> _Goal of the exercise_:
Only the lines below from the one containing "Viewport: 960px width, 540px height." through the one containing "Task: Click Радио" belong in the answer, set down exactly, with the pictures left out.

Records supplied: Begin

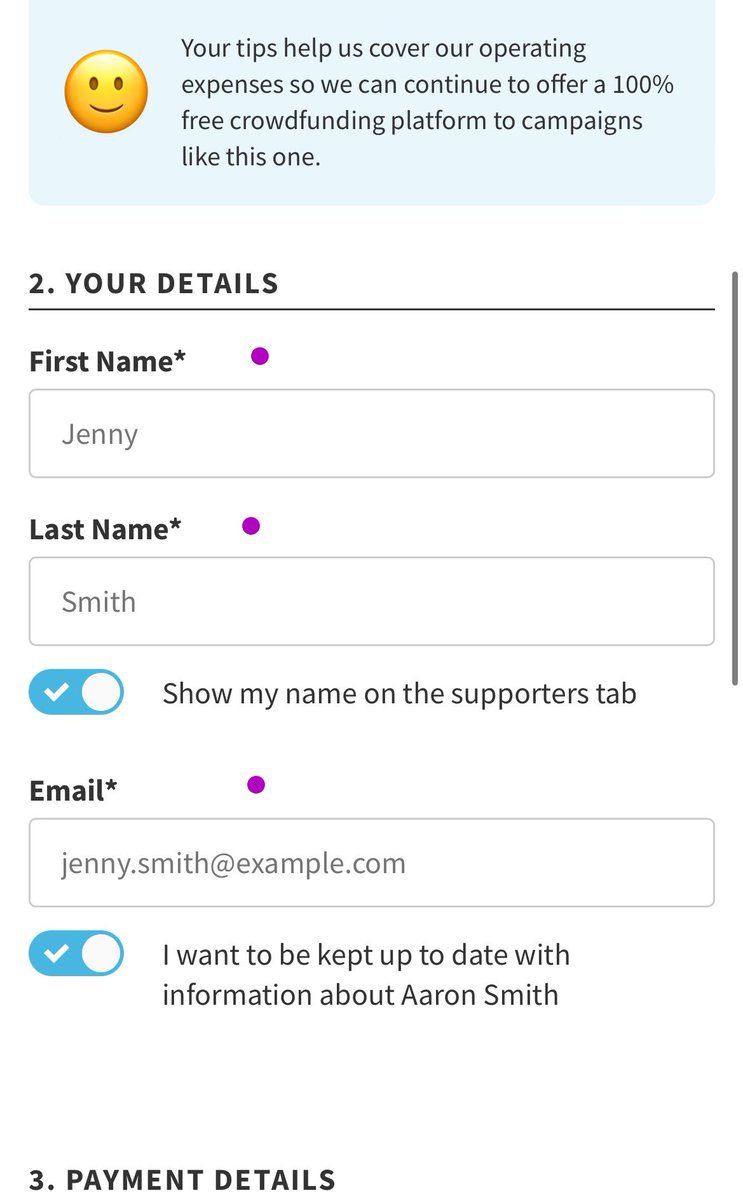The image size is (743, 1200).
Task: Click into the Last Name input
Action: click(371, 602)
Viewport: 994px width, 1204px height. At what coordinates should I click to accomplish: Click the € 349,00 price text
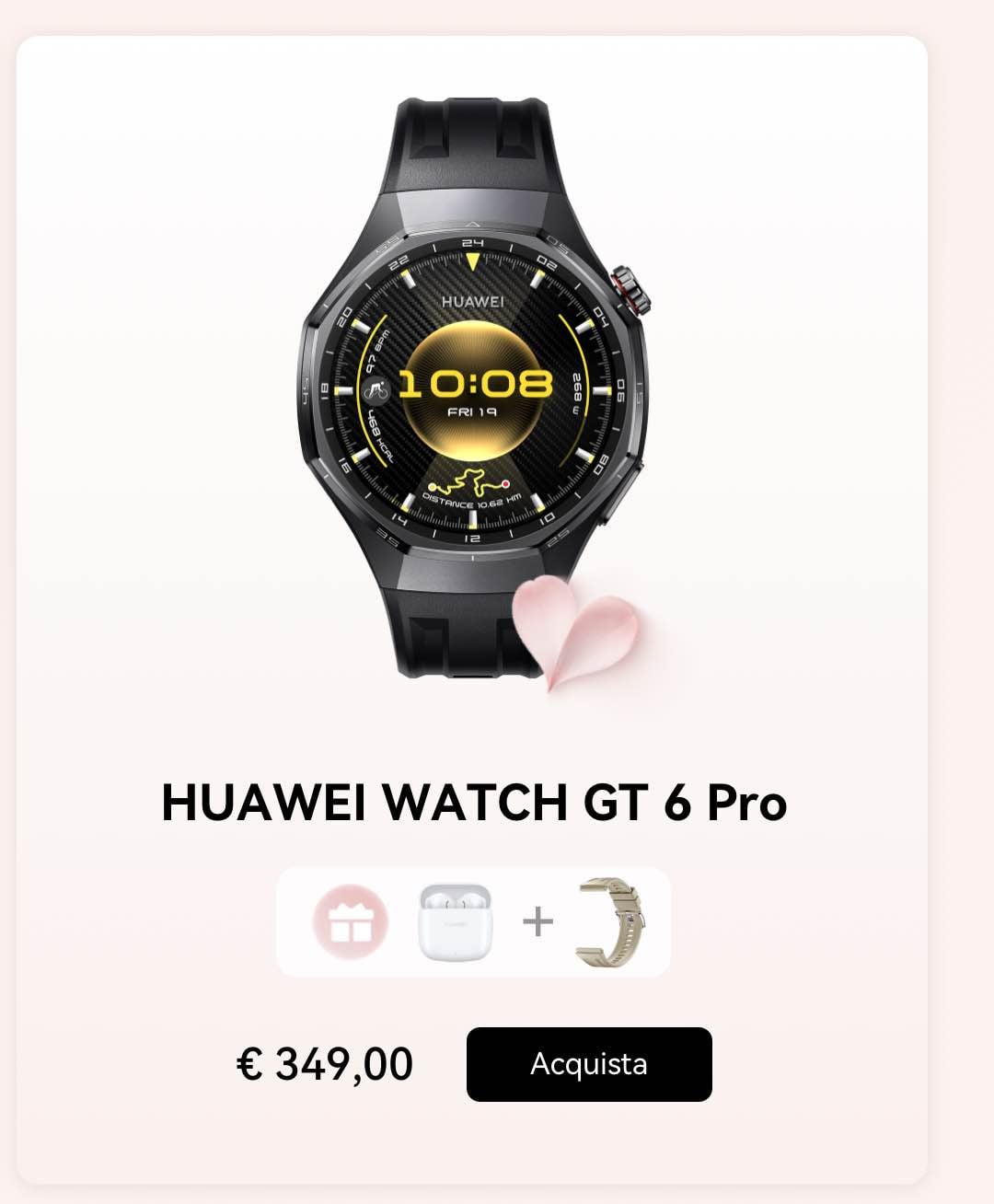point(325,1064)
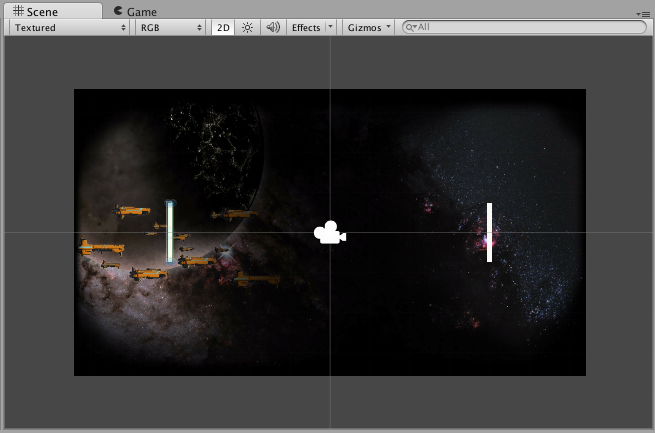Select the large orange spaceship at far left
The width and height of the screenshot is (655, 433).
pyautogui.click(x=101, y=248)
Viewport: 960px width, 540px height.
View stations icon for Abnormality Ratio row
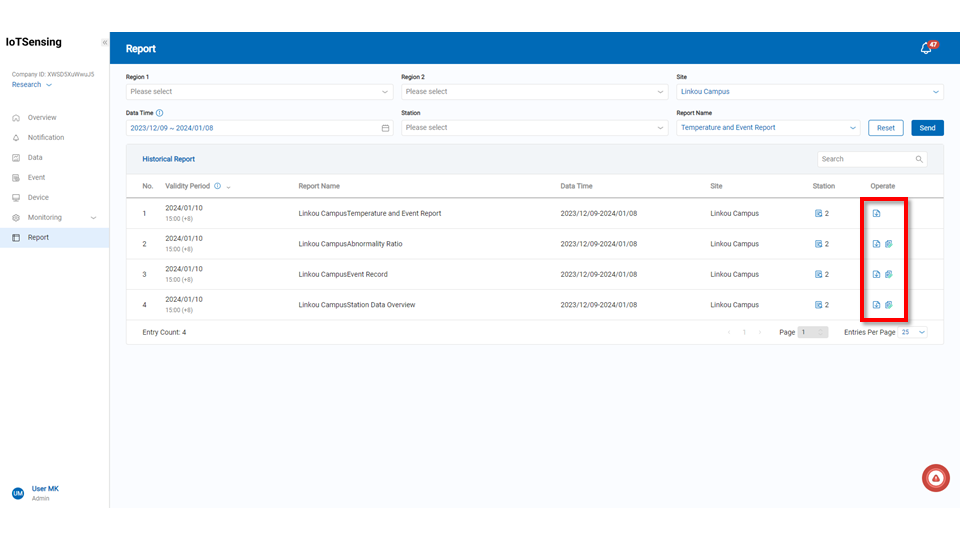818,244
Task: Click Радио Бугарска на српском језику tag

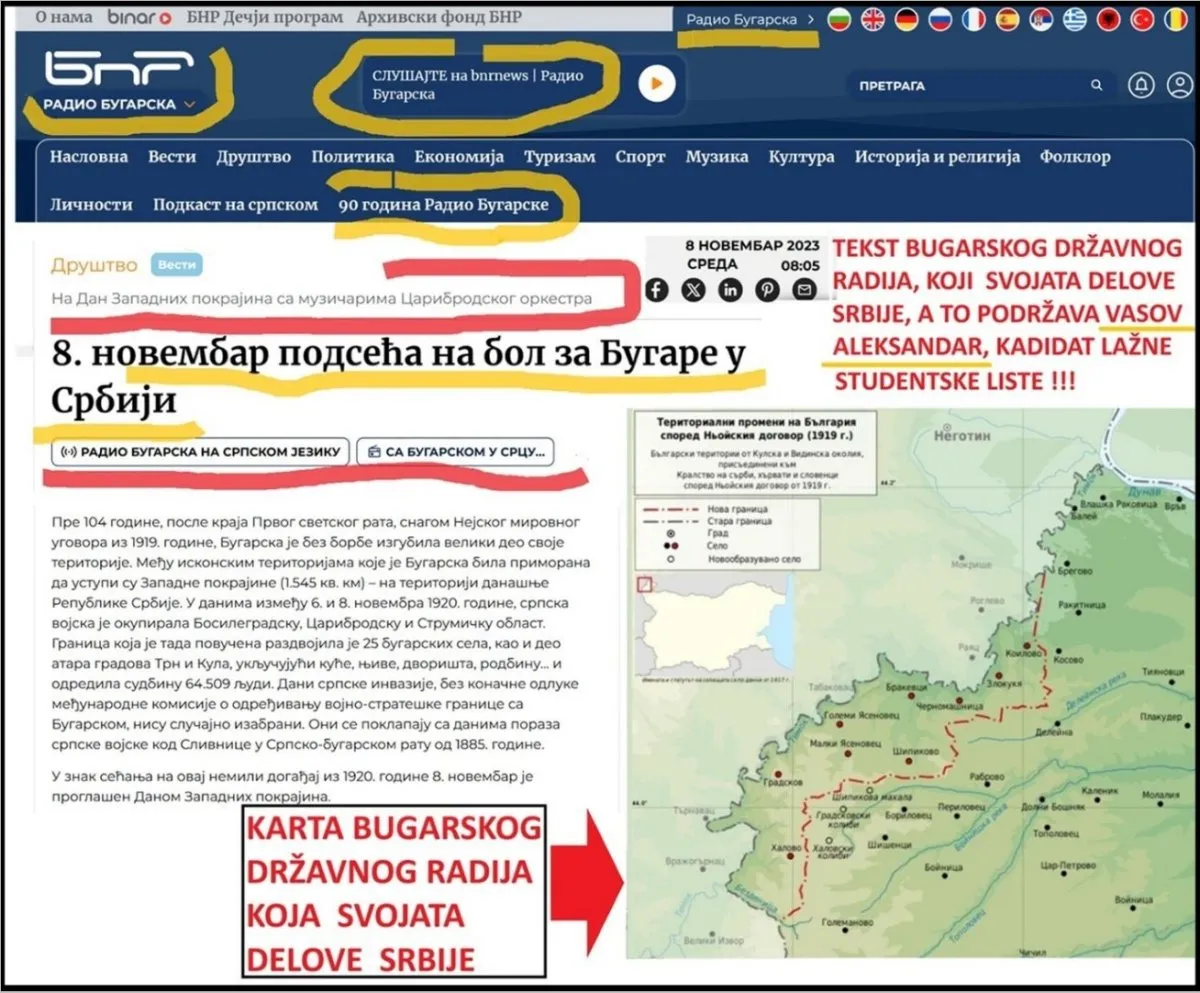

Records supplied: End
Records supplied: Begin

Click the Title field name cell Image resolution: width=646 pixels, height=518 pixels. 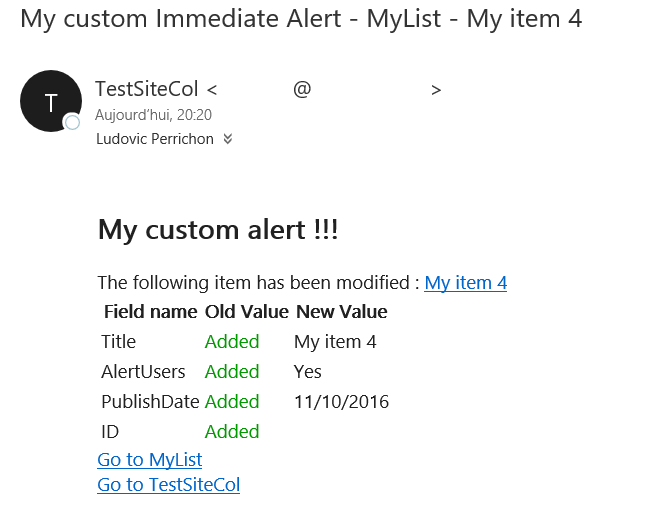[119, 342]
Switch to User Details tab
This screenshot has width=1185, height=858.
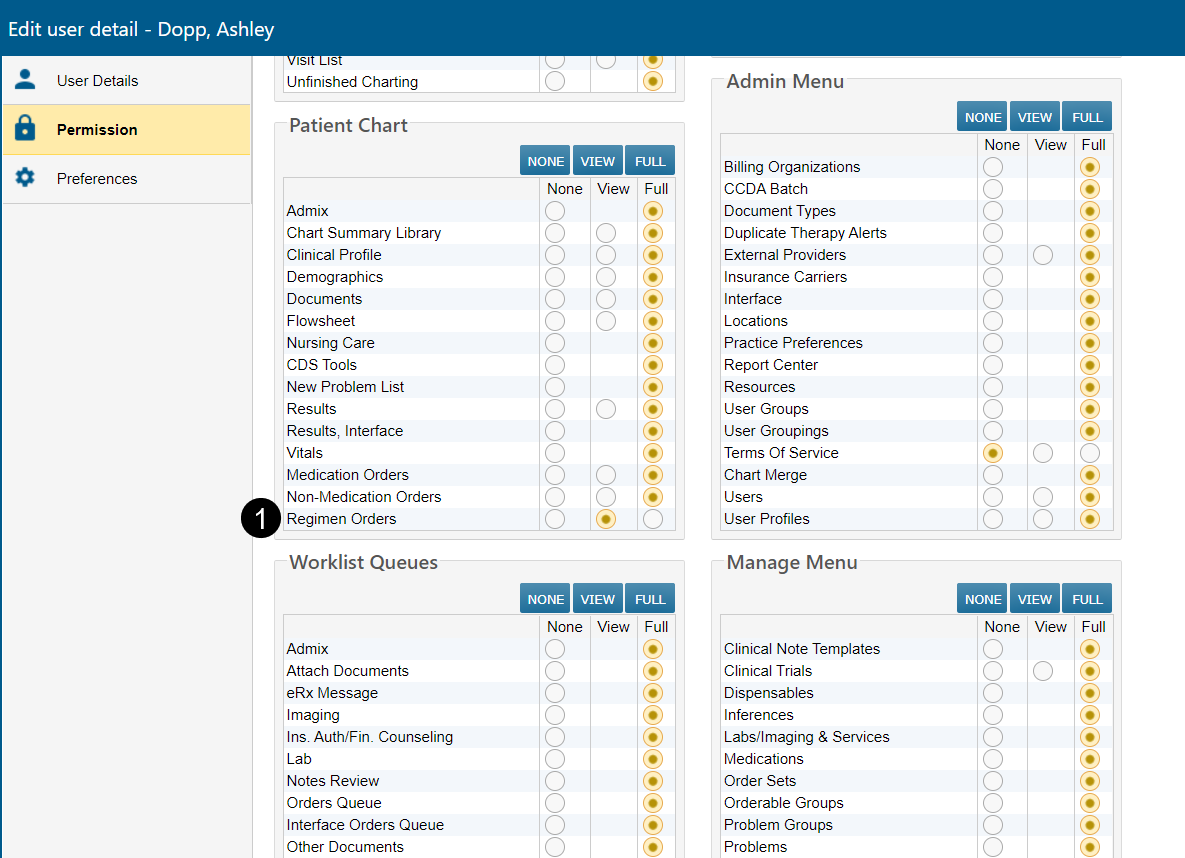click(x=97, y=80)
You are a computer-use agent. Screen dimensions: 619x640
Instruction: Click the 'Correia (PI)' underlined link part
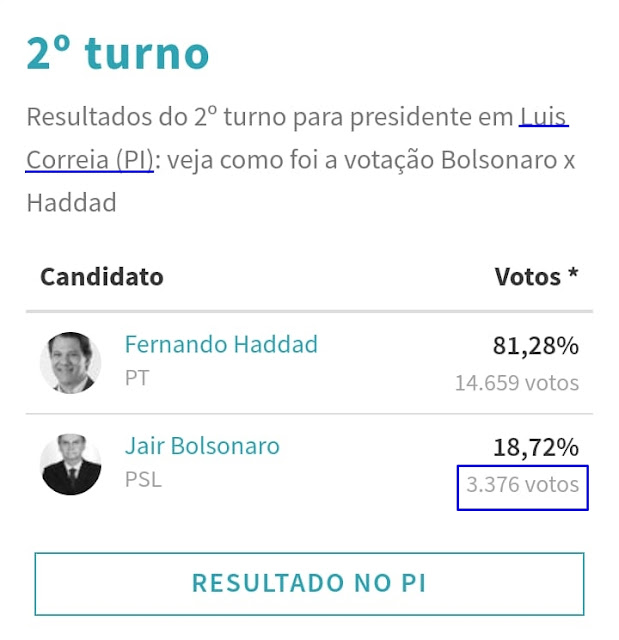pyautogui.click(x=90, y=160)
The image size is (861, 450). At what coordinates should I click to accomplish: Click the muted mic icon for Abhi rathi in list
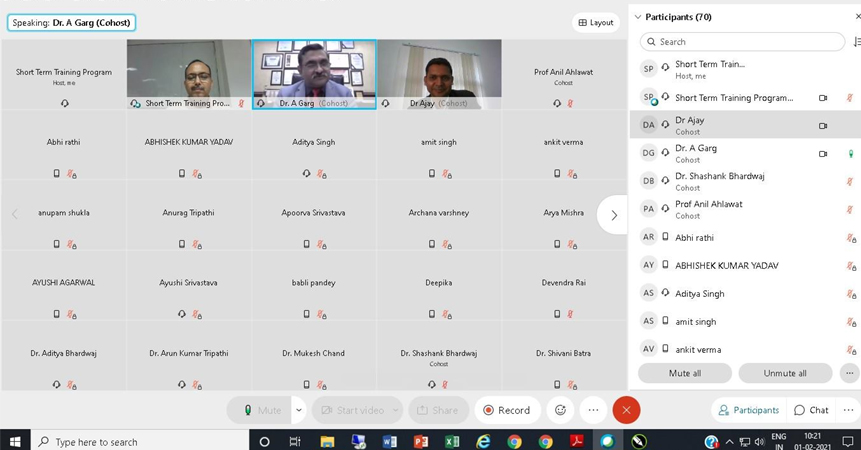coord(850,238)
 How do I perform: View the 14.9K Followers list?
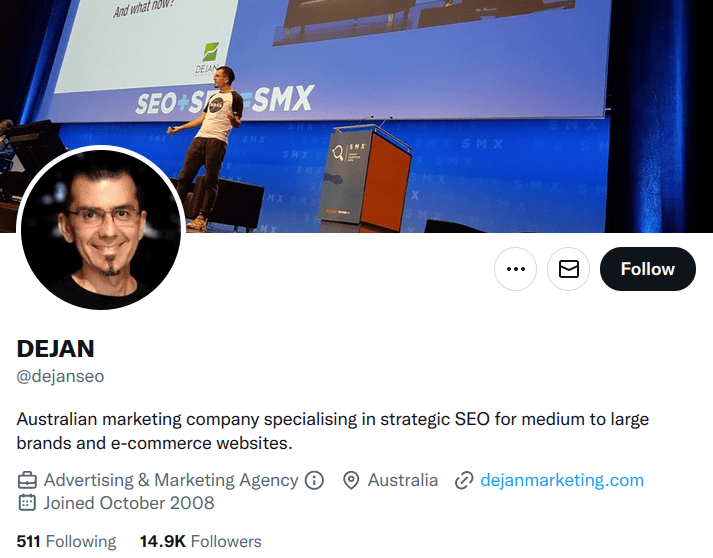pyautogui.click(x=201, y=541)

Records supplied: End

> _Exercise answer_:
Viewport: 960px width, 540px height.
View stations icon for Abnormality Ratio row
818,244
Task: Click Радио Бугарска на српском језику tag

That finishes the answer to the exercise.